EXTRACTED RECORDS:
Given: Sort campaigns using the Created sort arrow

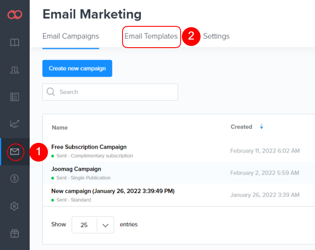Looking at the screenshot, I should coord(262,127).
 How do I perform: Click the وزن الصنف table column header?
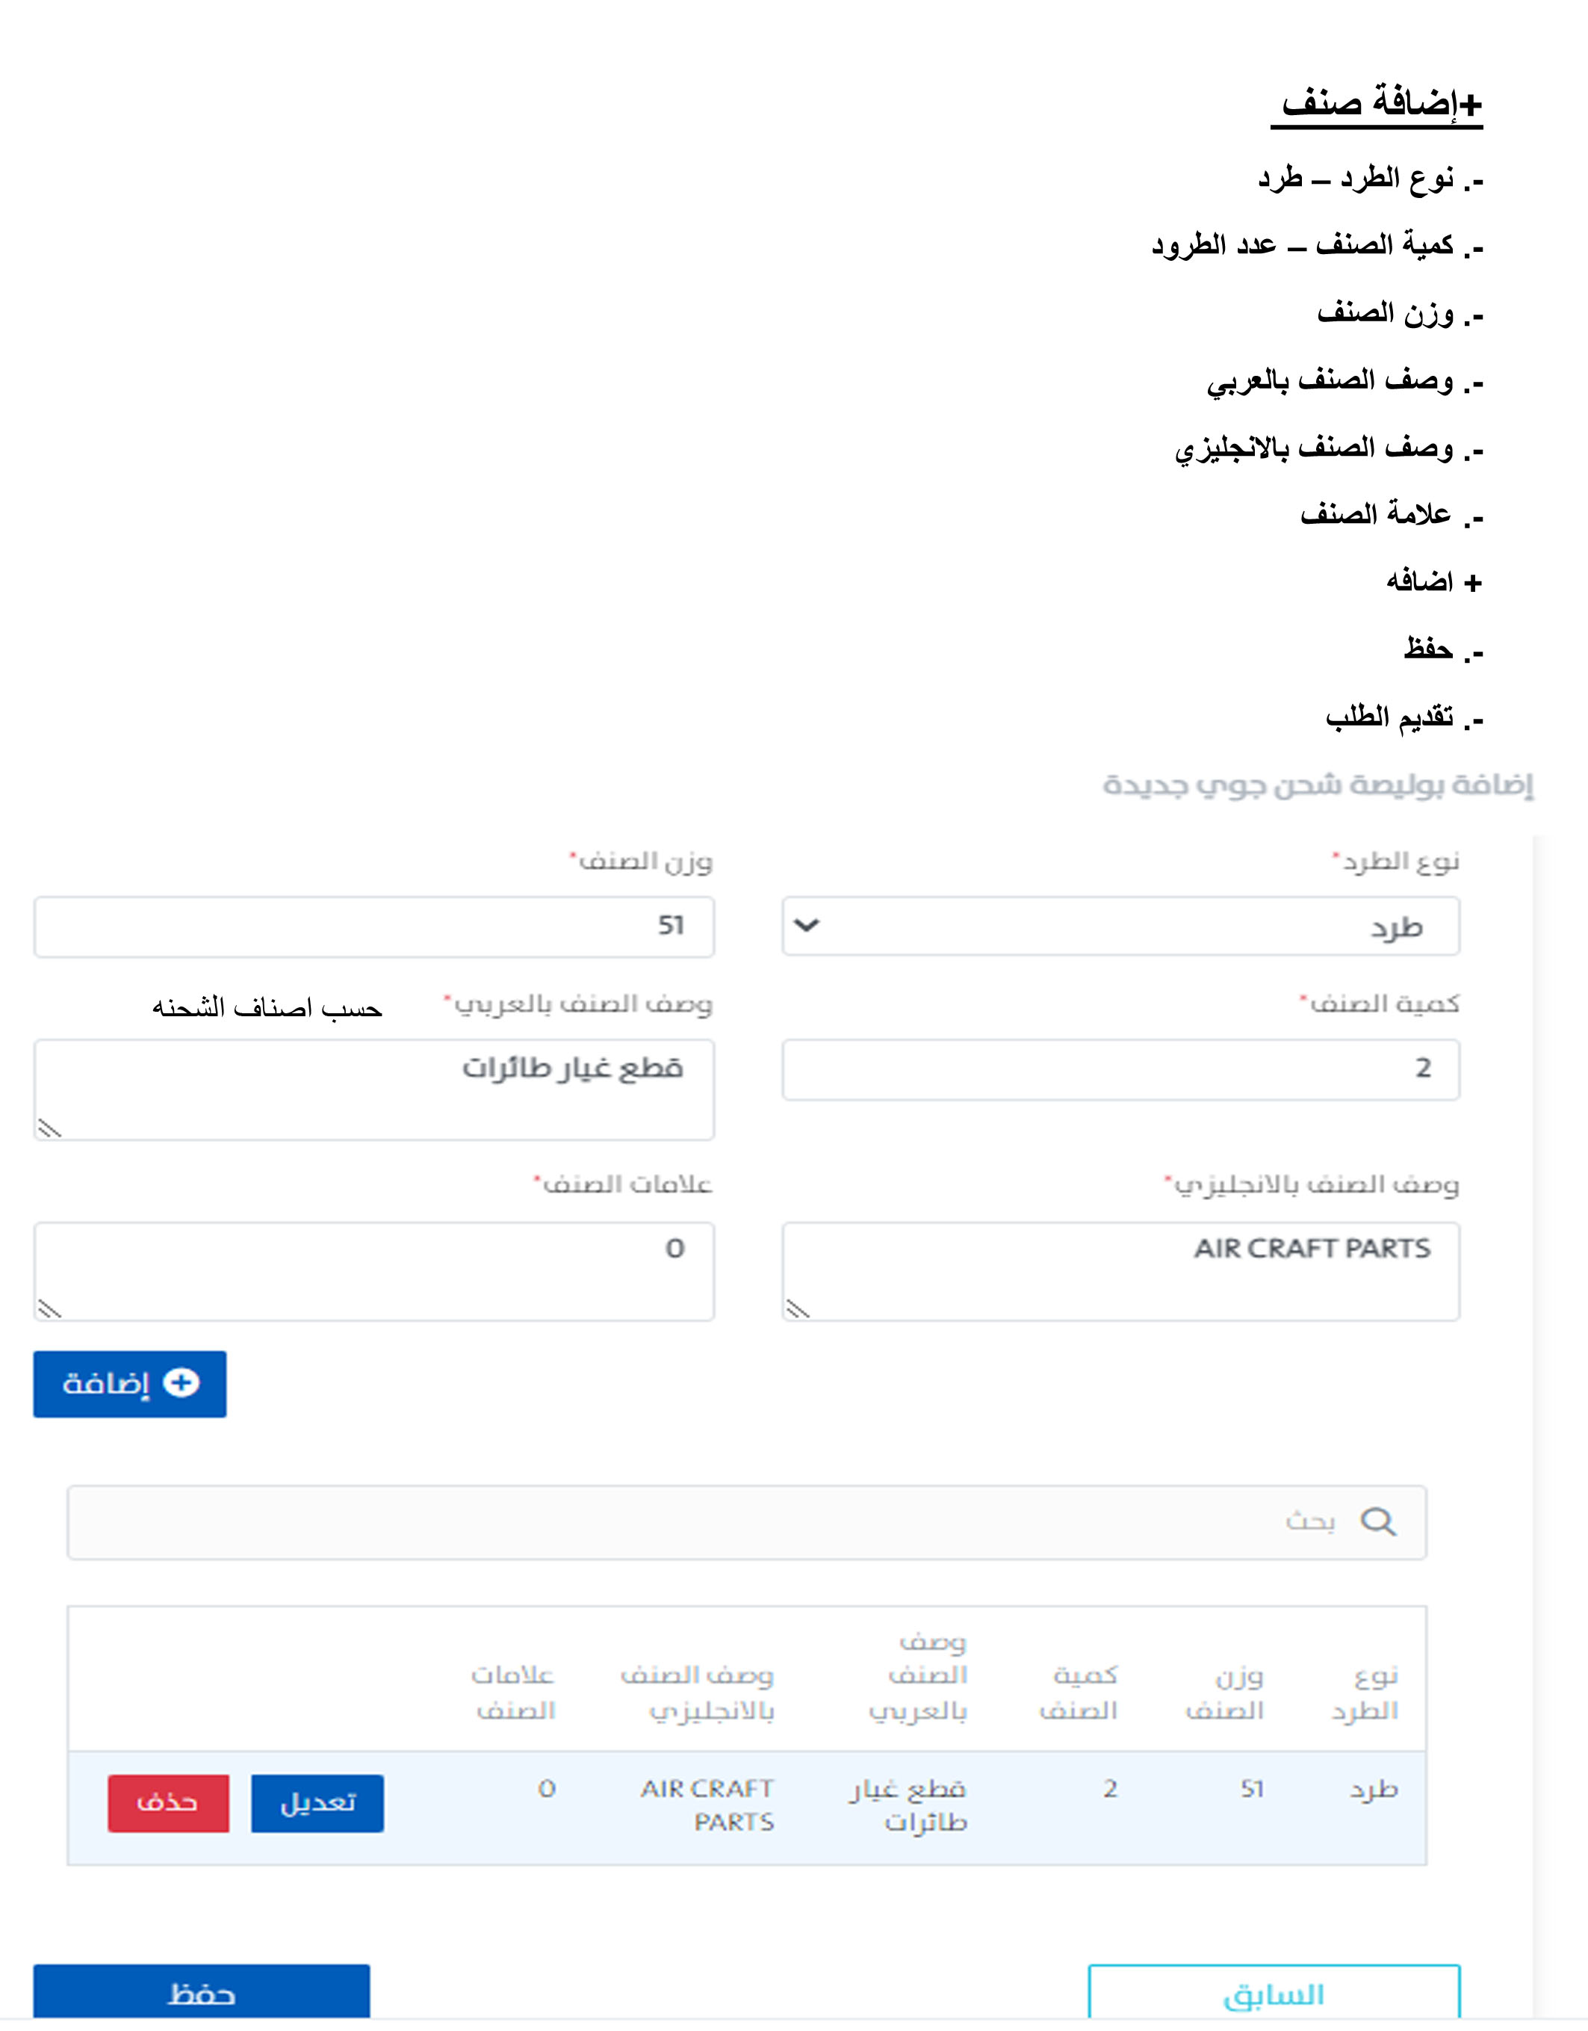pos(1224,1693)
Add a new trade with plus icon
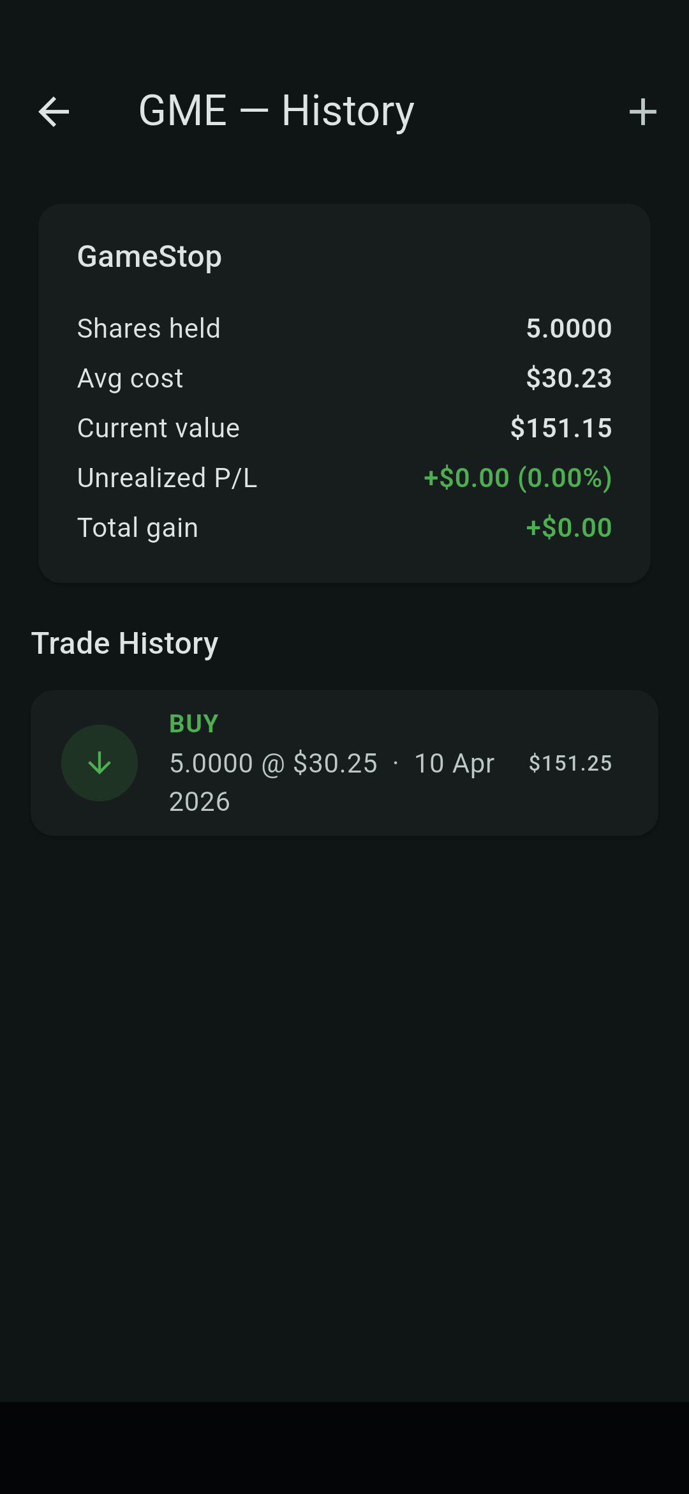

WHAT IS BEING ASKED:
Please retype the material in full, exactly as it reads, apart from the images.

WRITTEN SOLUTION:
Given: Sort campaigns using the Created sort arrow

Looking at the screenshot, I should coord(262,127).
 How do I perform: Click the وزن الصنف table column header?
pos(1224,1693)
Add a new trade with plus icon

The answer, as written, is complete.